EXERCISE INSTRUCTIONS:
The line containing "521x208 pixels." marks the end, so write out exactly every line from the top of the entries below through that one.

[Dataset excerpts]
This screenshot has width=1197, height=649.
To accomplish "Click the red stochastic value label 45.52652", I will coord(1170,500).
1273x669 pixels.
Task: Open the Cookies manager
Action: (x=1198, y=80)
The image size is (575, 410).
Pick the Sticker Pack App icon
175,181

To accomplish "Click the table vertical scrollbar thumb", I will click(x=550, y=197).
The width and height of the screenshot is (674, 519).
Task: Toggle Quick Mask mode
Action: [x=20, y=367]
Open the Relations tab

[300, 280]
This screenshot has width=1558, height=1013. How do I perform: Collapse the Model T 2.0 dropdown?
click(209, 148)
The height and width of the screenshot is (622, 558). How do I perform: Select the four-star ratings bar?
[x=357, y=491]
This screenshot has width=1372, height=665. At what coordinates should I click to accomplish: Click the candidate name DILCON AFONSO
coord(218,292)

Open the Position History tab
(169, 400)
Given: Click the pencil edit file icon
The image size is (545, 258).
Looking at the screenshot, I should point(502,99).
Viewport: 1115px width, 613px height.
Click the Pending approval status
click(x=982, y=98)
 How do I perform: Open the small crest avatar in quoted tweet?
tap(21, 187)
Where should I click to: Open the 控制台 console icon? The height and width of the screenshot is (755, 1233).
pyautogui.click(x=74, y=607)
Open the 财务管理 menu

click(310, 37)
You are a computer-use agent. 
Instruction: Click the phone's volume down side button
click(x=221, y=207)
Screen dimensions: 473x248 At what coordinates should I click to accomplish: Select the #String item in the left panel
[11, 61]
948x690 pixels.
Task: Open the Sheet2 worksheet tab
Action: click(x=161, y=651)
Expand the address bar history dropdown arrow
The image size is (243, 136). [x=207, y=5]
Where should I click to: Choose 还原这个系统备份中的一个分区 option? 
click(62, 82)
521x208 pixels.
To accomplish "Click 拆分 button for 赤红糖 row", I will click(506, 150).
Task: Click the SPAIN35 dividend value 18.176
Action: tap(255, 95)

RESPONSE AREA:
This screenshot has width=1197, height=649.
To accomplish "Click the red stochastic value label 45.52652", I will coord(1170,500).
1273x669 pixels.
Task: Open the Cookies manager
Action: (x=1198, y=80)
The image size is (575, 410).
Pick the Sticker Pack App icon
175,181

To accomplish "Click the table vertical scrollbar thumb", I will click(x=550, y=197).
The width and height of the screenshot is (674, 519).
Task: Toggle Quick Mask mode
Action: [x=20, y=367]
Open the Relations tab

[300, 280]
This screenshot has width=1558, height=1013. How do I perform: Collapse the Model T 2.0 dropdown?
click(209, 148)
The height and width of the screenshot is (622, 558). How do I perform: Select the four-star ratings bar?
[x=357, y=491]
This screenshot has width=1372, height=665. At what coordinates should I click to accomplish: Click the candidate name DILCON AFONSO
coord(218,292)

Open the Position History tab
(169, 400)
Given: Click the pencil edit file icon
The image size is (545, 258).
Looking at the screenshot, I should point(502,99).
Viewport: 1115px width, 613px height.
Click the Pending approval status
click(x=982, y=98)
 How do I perform: Open the small crest avatar in quoted tweet?
tap(21, 187)
Where should I click to: Open the 控制台 console icon? The height and width of the screenshot is (755, 1233).
pyautogui.click(x=74, y=607)
Open the 财务管理 menu

click(310, 37)
You are a computer-use agent. 
Instruction: Click the phone's volume down side button
click(x=221, y=207)
Screen dimensions: 473x248 At what coordinates should I click to accomplish: Select the #String item in the left panel
[11, 61]
948x690 pixels.
Task: Open the Sheet2 worksheet tab
Action: click(x=161, y=651)
Expand the address bar history dropdown arrow
The image size is (243, 136). [x=207, y=5]
Where should I click to: Choose 还原这个系统备份中的一个分区 option? 
click(62, 82)
521x208 pixels.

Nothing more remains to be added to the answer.